-- BEGIN Article --

12.         Upon hearing this submission, Mr Kumar conceded that when payments were made, there was no intention to make any capital pre-payment but he argued that this meant that the terms relied upon regarding pre-payment by Mr Lim did not apply. Notwithstanding this concession, Mr Kumar maintained that the excess should be used to reduce the principal.

13.        In my view, if the Default Interest is not enforceable, and this resulted in some over-payments, it did not follow that the excess must be used to reduce the principal. Otherwise, that would be tantamount to effecting a capital pre-payment which, firstly, was never intended and, secondly, did not comply with the terms applicable to a capital pre-payment. If Mr Kumar was right, a borrower could easily circumvent any term on capital pre-payment by simply paying more than what was due, without paying the requisite fee and giving the requisite notice, or interest in lieu of notice. In my view, IFL had already acted reasonably and correctly by applying the excess to reduce the next interest amount due in its new calculation.

-- END Article --
-- BEGIN Excerpted records --

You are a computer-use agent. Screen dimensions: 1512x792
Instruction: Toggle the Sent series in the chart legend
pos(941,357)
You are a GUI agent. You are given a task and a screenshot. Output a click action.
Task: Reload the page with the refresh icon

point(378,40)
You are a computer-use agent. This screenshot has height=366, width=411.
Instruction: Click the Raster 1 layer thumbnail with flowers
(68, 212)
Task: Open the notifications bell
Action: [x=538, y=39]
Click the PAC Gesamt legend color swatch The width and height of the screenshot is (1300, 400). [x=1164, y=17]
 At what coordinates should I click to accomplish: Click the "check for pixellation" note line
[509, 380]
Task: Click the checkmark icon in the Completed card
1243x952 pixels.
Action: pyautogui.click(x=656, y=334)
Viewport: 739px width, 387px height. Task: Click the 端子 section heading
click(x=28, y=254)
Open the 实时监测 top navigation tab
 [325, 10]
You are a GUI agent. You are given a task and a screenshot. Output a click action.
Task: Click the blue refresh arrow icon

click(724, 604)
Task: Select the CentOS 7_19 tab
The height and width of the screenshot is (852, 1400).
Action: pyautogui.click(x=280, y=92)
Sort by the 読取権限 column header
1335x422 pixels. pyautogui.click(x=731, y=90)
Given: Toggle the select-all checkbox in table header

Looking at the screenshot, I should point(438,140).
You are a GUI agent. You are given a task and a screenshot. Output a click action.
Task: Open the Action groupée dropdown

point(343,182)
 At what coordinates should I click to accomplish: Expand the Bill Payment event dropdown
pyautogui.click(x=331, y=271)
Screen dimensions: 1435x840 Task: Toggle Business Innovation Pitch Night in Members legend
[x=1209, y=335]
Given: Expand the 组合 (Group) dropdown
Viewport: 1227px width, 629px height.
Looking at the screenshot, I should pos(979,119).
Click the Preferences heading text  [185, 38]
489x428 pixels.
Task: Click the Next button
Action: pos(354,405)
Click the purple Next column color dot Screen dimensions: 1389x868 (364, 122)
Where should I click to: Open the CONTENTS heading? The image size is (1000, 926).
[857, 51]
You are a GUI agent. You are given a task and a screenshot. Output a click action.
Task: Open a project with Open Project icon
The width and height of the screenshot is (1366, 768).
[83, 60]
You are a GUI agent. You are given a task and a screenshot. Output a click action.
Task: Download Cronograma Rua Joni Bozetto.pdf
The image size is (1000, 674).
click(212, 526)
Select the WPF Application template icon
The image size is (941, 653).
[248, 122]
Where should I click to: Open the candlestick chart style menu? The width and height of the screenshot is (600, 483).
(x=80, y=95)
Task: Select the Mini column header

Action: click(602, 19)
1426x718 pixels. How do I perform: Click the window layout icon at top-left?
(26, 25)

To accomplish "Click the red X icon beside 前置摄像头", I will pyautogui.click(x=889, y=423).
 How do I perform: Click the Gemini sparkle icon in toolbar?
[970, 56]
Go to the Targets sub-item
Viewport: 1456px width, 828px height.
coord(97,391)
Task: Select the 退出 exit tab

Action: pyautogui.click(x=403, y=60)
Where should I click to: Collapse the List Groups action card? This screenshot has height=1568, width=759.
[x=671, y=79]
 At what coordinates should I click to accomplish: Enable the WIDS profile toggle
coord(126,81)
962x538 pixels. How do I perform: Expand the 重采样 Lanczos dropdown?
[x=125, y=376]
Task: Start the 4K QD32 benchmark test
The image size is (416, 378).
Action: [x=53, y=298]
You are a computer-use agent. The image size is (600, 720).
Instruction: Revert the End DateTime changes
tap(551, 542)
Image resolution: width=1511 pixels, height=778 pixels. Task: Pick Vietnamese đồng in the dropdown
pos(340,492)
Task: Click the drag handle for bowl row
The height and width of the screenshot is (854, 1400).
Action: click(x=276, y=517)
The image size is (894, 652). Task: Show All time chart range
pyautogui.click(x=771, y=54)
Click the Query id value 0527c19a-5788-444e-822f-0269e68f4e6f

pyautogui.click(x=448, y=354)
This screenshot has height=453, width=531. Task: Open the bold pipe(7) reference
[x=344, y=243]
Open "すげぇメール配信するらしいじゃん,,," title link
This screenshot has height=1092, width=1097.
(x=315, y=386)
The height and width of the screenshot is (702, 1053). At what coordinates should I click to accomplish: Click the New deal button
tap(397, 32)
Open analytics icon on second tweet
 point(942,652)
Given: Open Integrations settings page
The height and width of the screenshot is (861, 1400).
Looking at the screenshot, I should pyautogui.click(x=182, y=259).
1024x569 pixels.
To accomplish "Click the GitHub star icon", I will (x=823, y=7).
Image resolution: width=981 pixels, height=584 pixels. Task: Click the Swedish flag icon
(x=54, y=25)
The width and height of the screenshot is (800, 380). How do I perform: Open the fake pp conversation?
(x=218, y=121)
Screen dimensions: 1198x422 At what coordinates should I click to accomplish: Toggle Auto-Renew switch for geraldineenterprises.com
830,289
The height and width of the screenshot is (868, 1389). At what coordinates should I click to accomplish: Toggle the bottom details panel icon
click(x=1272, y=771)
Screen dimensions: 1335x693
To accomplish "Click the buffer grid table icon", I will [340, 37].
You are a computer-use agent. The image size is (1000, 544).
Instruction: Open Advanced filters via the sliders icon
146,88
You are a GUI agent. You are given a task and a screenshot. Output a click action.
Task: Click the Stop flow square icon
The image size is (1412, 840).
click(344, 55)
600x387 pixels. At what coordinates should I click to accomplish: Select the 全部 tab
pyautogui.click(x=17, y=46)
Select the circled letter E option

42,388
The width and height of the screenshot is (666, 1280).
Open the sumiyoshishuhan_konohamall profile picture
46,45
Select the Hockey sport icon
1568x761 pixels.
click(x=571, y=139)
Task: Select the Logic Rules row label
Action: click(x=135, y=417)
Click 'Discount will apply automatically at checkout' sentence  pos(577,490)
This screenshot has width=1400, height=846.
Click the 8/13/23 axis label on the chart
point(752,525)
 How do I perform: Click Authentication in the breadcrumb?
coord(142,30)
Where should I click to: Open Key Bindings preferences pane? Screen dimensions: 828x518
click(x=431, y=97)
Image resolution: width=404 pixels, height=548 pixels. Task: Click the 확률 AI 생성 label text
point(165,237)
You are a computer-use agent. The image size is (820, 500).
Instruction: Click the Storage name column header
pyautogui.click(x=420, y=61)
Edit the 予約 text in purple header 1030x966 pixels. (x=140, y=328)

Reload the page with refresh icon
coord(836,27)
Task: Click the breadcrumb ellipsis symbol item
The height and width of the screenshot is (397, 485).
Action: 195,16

-- END Excerpted records --

Aim 1:
Recast the entries from the one containing "Edit the 予約" through the end of the entries as a two-column CSV with the columns "request" and "answer". Put one row per entry, and turn line breaks into spaces inside each quoted field.
Aim 2:
Continue the passage on applying excess payments from its last sentence.

Expected answer 1:
request,answer
"Edit the 予約 text in purple header 1030x966 pixels.","(x=140, y=328)"
"Reload the page with refresh icon","coord(836,27)"
"Task: Click the breadcrumb ellipsis symbol item The height and width of the screenshot is (397, 485).","Action: 195,16"

Expected answer 2:
14.         However, Mr Kumar had raised another point i.e whether the borrowers should have been given interest on the excess in the interim. My tentative view was that they were not entitled to such interest and, even if they were, that was a matter for a counterclaim.

15.        I would add that the arguments about the excess being used to reduce the principal or, alternatively, earning some interest would not have resulted in a significant reduction in the monies to be paid by the Defendants, even if either of the arguments were successful. It seemed to me that the strategy of the Defendants was simply to prevent or delay IFL from obtaining judgment for any sum. Had I accepted either one of these arguments, I would nevertheless have allowed IFL to come up with another calculation showing the slightly reduced sums as a result of the successful argument and granted judgment on those reduced sums.

16.        In the circumstances, I did not rescind or vary my earlier order. As for the balance, IFL was prepared to agree that the Defendants be granted unconditional leave to defend, and I so ordered.

Alleged breach of duty as mortgagees

17.        The Defendants then alleged that IFL had breached its duty as mortgagee to claim a set-off or counterclaim so as to support their oral application for a stay of execution pending the disposal of their claims against IFL. Their allegations were really in the nature of counterclaims.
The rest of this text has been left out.